Records from a data collection:
-*-
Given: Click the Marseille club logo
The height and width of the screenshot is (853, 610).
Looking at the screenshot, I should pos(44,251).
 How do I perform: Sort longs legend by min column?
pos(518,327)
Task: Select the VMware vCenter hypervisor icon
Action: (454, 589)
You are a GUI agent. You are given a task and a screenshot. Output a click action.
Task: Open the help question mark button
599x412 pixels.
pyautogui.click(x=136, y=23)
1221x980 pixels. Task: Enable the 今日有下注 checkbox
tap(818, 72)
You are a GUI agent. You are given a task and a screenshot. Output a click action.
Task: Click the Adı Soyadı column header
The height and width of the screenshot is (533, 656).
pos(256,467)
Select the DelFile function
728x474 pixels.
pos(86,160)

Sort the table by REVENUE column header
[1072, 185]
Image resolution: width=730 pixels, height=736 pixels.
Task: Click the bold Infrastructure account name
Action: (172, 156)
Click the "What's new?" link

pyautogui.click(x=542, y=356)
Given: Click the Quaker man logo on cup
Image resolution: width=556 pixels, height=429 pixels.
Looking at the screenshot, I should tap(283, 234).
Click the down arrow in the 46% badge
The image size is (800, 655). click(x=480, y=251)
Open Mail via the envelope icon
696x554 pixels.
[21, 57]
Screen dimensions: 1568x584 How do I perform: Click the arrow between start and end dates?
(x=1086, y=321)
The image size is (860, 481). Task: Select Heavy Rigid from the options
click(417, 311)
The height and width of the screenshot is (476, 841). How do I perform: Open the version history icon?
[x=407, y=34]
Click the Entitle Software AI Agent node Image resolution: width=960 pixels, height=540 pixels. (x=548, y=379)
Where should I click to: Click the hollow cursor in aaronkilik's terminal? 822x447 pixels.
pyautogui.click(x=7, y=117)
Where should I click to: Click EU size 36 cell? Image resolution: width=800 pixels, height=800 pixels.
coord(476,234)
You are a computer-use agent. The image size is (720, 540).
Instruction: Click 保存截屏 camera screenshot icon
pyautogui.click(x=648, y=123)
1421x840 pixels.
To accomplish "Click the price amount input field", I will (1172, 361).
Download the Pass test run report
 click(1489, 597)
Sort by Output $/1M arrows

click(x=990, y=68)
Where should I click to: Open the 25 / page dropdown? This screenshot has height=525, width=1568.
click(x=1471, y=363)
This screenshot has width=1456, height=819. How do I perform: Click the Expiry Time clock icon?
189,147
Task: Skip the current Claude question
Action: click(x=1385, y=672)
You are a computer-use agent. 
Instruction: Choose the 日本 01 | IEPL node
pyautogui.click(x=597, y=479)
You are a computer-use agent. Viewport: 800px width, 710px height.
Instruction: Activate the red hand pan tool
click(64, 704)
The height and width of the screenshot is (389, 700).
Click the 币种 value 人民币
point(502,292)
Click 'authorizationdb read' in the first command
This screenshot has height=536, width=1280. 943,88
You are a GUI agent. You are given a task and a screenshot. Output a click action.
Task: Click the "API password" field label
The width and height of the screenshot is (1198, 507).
-*-
Reproduce the records above in their entirety, unchanged.

Given: Click the Marseille club logo
The height and width of the screenshot is (853, 610).
Looking at the screenshot, I should pos(44,251).
 How do I perform: Sort longs legend by min column?
pos(518,327)
Task: Select the VMware vCenter hypervisor icon
Action: (454, 589)
You are a GUI agent. You are given a task and a screenshot. Output a click action.
Task: Open the help question mark button
599x412 pixels.
pyautogui.click(x=136, y=23)
1221x980 pixels. Task: Enable the 今日有下注 checkbox
tap(818, 72)
You are a GUI agent. You are given a task and a screenshot. Output a click action.
Task: Click the Adı Soyadı column header
The height and width of the screenshot is (533, 656).
pos(256,467)
Select the DelFile function
728x474 pixels.
pos(86,160)

Sort the table by REVENUE column header
[1072, 185]
Image resolution: width=730 pixels, height=736 pixels.
Task: Click the bold Infrastructure account name
Action: (172, 156)
Click the "What's new?" link

pyautogui.click(x=542, y=356)
Given: Click the Quaker man logo on cup
Image resolution: width=556 pixels, height=429 pixels.
Looking at the screenshot, I should tap(283, 234).
Click the down arrow in the 46% badge
The image size is (800, 655). click(x=480, y=251)
Open Mail via the envelope icon
696x554 pixels.
[21, 57]
Screen dimensions: 1568x584 How do I perform: Click the arrow between start and end dates?
(x=1086, y=321)
The image size is (860, 481). Task: Select Heavy Rigid from the options
click(417, 311)
The height and width of the screenshot is (476, 841). How do I perform: Open the version history icon?
[x=407, y=34]
Click the Entitle Software AI Agent node Image resolution: width=960 pixels, height=540 pixels. (x=548, y=379)
Where should I click to: Click the hollow cursor in aaronkilik's terminal? 822x447 pixels.
pyautogui.click(x=7, y=117)
Where should I click to: Click EU size 36 cell? Image resolution: width=800 pixels, height=800 pixels.
coord(476,234)
You are a computer-use agent. The image size is (720, 540).
Instruction: Click 保存截屏 camera screenshot icon
pyautogui.click(x=648, y=123)
1421x840 pixels.
To accomplish "Click the price amount input field", I will (1172, 361).
Download the Pass test run report
 click(1489, 597)
Sort by Output $/1M arrows

click(x=990, y=68)
Where should I click to: Open the 25 / page dropdown? This screenshot has height=525, width=1568.
click(x=1471, y=363)
This screenshot has width=1456, height=819. How do I perform: Click the Expiry Time clock icon?
189,147
Task: Skip the current Claude question
Action: click(x=1385, y=672)
You are a computer-use agent. 
Instruction: Choose the 日本 01 | IEPL node
pyautogui.click(x=597, y=479)
You are a computer-use agent. Viewport: 800px width, 710px height.
Instruction: Activate the red hand pan tool
click(64, 704)
The height and width of the screenshot is (389, 700).
Click the 币种 value 人民币
point(502,292)
Click 'authorizationdb read' in the first command
This screenshot has height=536, width=1280. 943,88
You are a GUI agent. You are given a task and a screenshot. Output a click action.
Task: Click the "API password" field label
The width and height of the screenshot is (1198, 507).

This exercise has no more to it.